《TAIPEI TIMES》 DPP flip-flopping on HK murder suspect, KMT says
Chinese Nationalist Party （KMT） legislators William Tseng, left, and Chen Yi-ming hold a news conference at the KMT caucus office in Taipei yesterday to criticize the government’s handling of the case of murder suspect Chan Tong-kai, a Hong Kong resident. Photo: Wang Yi-sung, Taipei Times
By Lin Liang-sheng / Staff reporter
The Chinese Nationalist Party （KMT） legislative caucus yesterday said the Democratic Progressive Party （DPP） administration keeps flip-flopping on its position about a Hong Kong man wanted for murder in Taiwan.
Chan Tong-kai （陳同佳） is the main suspect in the murder of his girlfriend, Poon Hiu-wing （潘曉穎）, during a visit to Taiwan in February last year.
The Hong Kong government said that Chan would surrender himself to Taiwanese authorities, but the Mainland Affairs Council （MAC） has said it suspects Hong Kong of trying to use the case to justify a controversial proposed extradition bill, which has triggered months of protests in the territory and was finally withdrawn yesterday.
President Tsai Ing-wen （蔡英文） on Tuesday wrote on Facebook that the government has not forfeited its judicial rights in the case, and that the council has written to the Hong Kong government requesting that it allow Chan to be sent to Taiwan to stand trial.
If Chan does fly to Taiwan, he would be arrested upon arrival, Premier Su Tseng-chang （蘇貞昌） said on Tuesday, as he called on the Hong Kong government to hand over Chan along with any evidence it has through mutual judicial assistance.
However, the Hong Kong government yesterday said it could not accept Taiwan’s request, adding that Taipei should cancel its ban on Chan’s entry if it is willing to handle his surrender.
The DPP administration is obviously playing politics and ignoring national sovereignty and the law, KMT caucus convener William Tseng （曾銘宗） told a news conference in Taipei yesterday.
Despite its claims of defending sovereignty and human rights, the DPP’s shifting attitude on Chan’s case shows that it is only using the protests in Hong Kong against a proposed extradition law to win votes, he said.
Tsai and Su should apologize to the public for disparaging the nation’s sovereignty, while MAC Minister Chen Ming-tong （陳明通）, Minister of the Interior Hsu Kuo-yung （徐國勇） and other Cabinet members connected to the matter should step down, Tseng said.

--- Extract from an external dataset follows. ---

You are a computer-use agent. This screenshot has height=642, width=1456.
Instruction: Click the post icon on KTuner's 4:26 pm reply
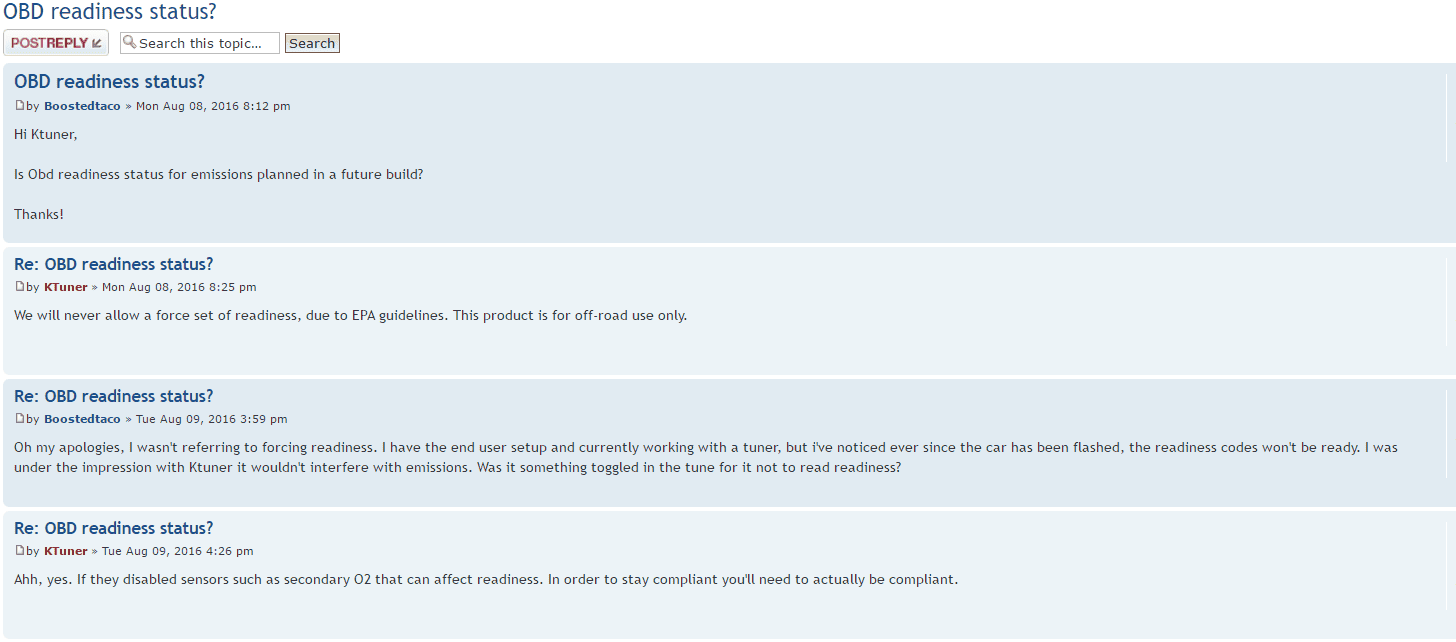(19, 551)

Tsai’s administration has allowed a simple judicial issue to grow into a political one, and Tsai only vowed to capture the suspect sparking a controversy, KMT caucus vice secretary-general Arthur Chen （陳宜民） said.
Anyone committing crimes in Taiwan should be listed as a wanted person by the authorities, while a criminal that is willing to answer to justice is an ideal scenario, KMT Legislator Lin Wei-chou （林為洲） said.
The government should issue a travel document to Chan so that he can return to Taiwan, Lin said.
Chan was released from jail in Hong Kong yesterday. He had been convicted and sentenced to a 29-month term for stealing Pan’s belongings and money, but the territory’s prosecutors said they could not file murder charges against him due to lack of evidence.